1984 (Оруэлл) - страница 124

Дверь открылась. Легким движением руки офицер показал на человека-черепа.

— В комнату сто один, — распорядился он.

Рядом с Уинстоном послышался шумный вздох и возня. Арестант упал на колени, умоляюще сложив ладони перед грудью.

— Товарищ! Офицер! — заголосил он. — Не отправляйте меня туда! Разве я не все вам рассказал? Что еще вы хотите узнать? Я во всем признаюсь, что вам надо, во всем! Только скажите, в чем, и я сразу признаюсь. Напишите — я подпишу… что угодно! Только не в комнату сто один!

— В комнату сто один, — сказал офицер.

Лицо арестанта, и без того бледное, окрасилось в такой цвет, который Уинстону до сих пор представлялся невозможным. Оно приобрело отчетливый зеленый оттенок.

— Делайте со мной что угодно! — вопил он. — Вы неделями морили меня голодом. Доведите дело до конца, дайте умереть. Расстреляйте меня. Повесьте. Посадите на двадцать пять лет. Кого еще я должен выдать? Только назовите, я скажу все, что вам надо. Мне все равно, кто он и что вы с ним сделаете. У меня жена и трое детей. Старшему шести не исполнилось. Заберите их всех, перережьте им глотки у меня на глазах — я буду стоять и смотреть. Только не в комнату сто один!

— В комнату сто один, — сказал офицер.

Безумным взглядом человек окинул остальных арестантов, словно задумав подсунуть вместо себя другую жертву. Глаза его остановились на разбитом лица без подбородка. Он вскинул исхудалую руку.

— Вам не меня, а вот кого надо взять! — крикнул он. — Вы не слышали, что он говорил, когда ему разбили лицо. Я все вам перескажу слово в слово, разрешите. Это он против партии, а не я. — К нему шагнули надзиратели. Его голос взвился до визга. — Вы его не слышали! Телекран не сработал. Вот кто вам нужен. Его берите, не меня!

Два дюжих надзирателя нагнулись, чтобы взять его под руки.
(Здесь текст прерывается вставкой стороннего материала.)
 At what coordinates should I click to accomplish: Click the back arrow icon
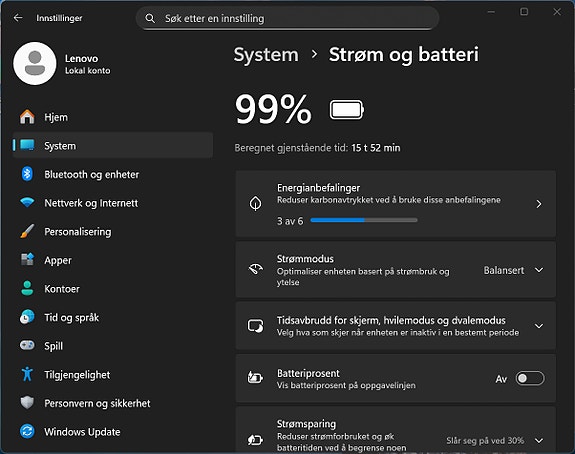[x=18, y=18]
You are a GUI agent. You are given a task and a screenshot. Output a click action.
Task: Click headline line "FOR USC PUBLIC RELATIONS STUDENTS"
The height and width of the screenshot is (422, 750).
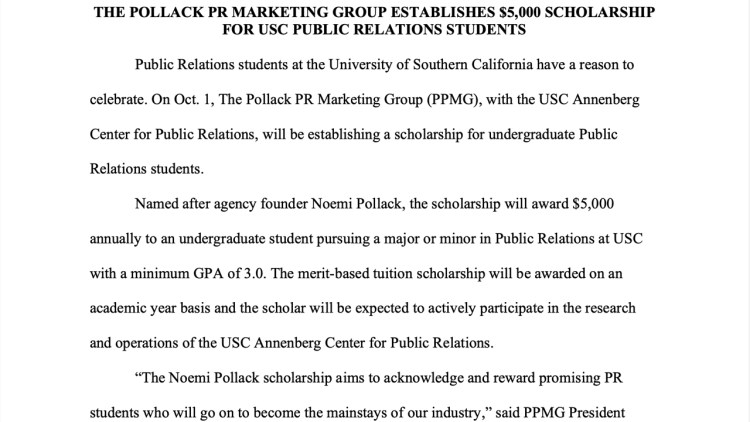point(376,31)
Но в эту секунду он бросился на пол и вцепился в железную ножку скамьи. Он завыл, как животное, без слов. Надзиратели схватили его, хотели оторвать от ножки, но он цеплялся за нее с поразительной силой. Они пытались оторвать его секунд двадцать. Арестованные сидели тихо, сложив руки на коленях, и глядели прямо перед собой. Вой смолк; сил у человека осталось только на то, чтобы цепляться. Потом раздался совсем другой крик. Ударом башмака надзиратель сломал ему пальцы. Потом вдвоем они подняли его на ноги.
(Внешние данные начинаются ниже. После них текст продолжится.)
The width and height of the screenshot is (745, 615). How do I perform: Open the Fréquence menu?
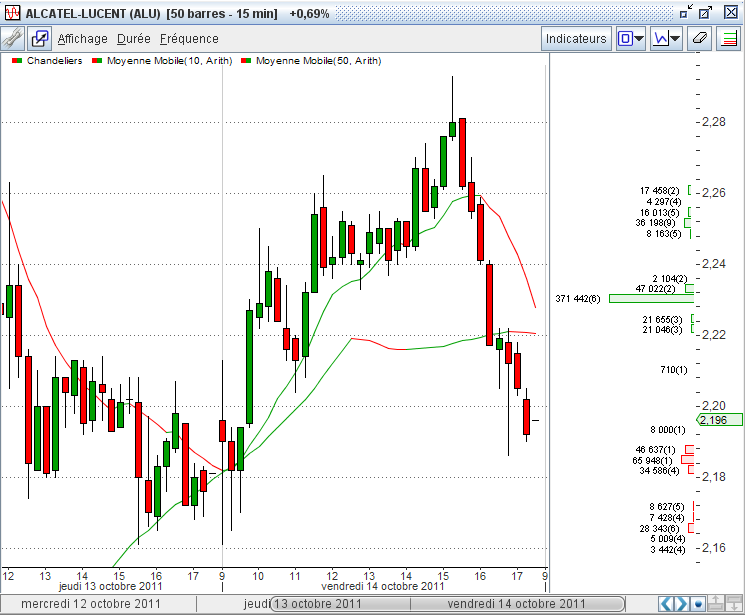(x=189, y=39)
— В комнату сто один, — сказал офицер.

Арестованного вывели: он больше не противился и шел еле-еле, повесив голову и поддерживая изувеченную руку.
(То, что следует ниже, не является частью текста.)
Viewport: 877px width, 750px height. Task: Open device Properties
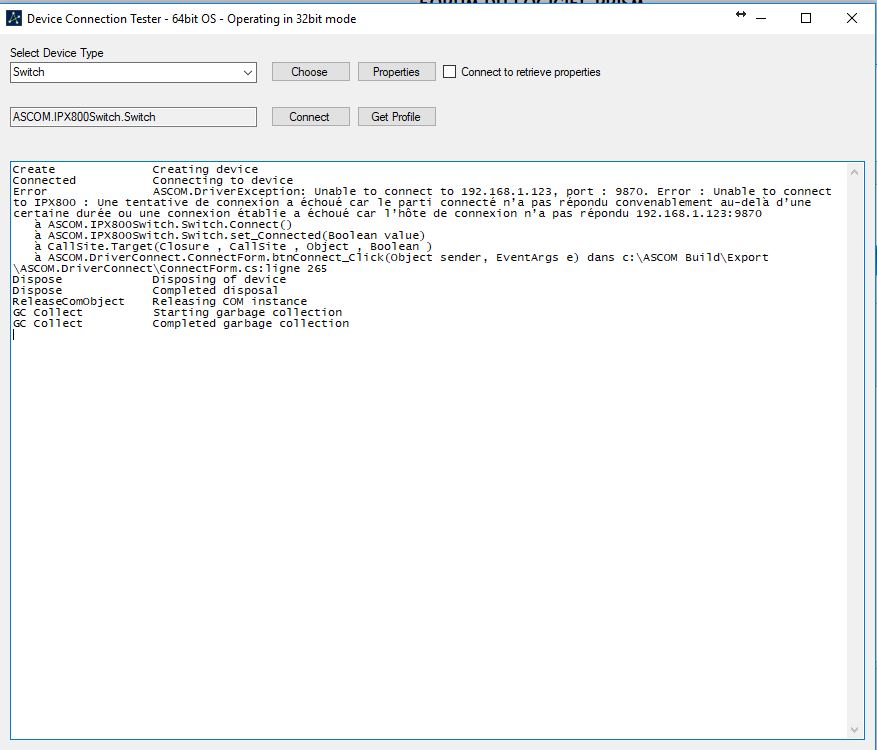pos(396,72)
Прошло много времени. Если человека с лицом-черепом увели ночью, то сейчас было утро; если увели утром — значит, приближался вечер. Уинстон был один, уже несколько часов был один. От сидения на узкой скамье иногда начиналась такая боль, что он вставал и ходил по камере, и телекран не кричал на него. Кусок хлеба до сих пор лежал там, где его уронил человек без подбородка. Вначале было очень трудно не смотреть на хлеб, но в конце концов голод оттеснила жажда. Во рту было липко и противно. Из-за гудения и ровного белого света он чувствовал дурноту, какую-то пустоту в голове. Он вставал, когда боль в костях от неудобной лавки становилась невыносимой, и почти сразу снова садился, потому что кружилась голова и он боялся упасть. Стоило ему более или менее отвлечься от чисто физических неприятностей, как возвращался ужас. Иногда, со слабеющей надеждой, он думал о бритве и О’Брайене. Он допускал мысль, что бритву могут передать в еде, если ему вообще дадут есть. О Джулии он думал более смутно. Так или иначе, она страдает и, может быть, больше его. Может быть, в эту секунду она кричит от боли. Он подумал: «Если бы я мог спасти Джулию, удвоив собственные мучения, согласился бы я на это? Да, согласился бы». Но решение это было чисто умственное и принято потому, что он считал нужным его принять. Он его не чувствовал. В таком месте чувств не остается, есть только боль и предчувствие боли. Да и возможно ли, испытывая боль, желать по какой бы то ни было причине, чтобы она усилилась? Но на этот вопрос он пока не мог ответить.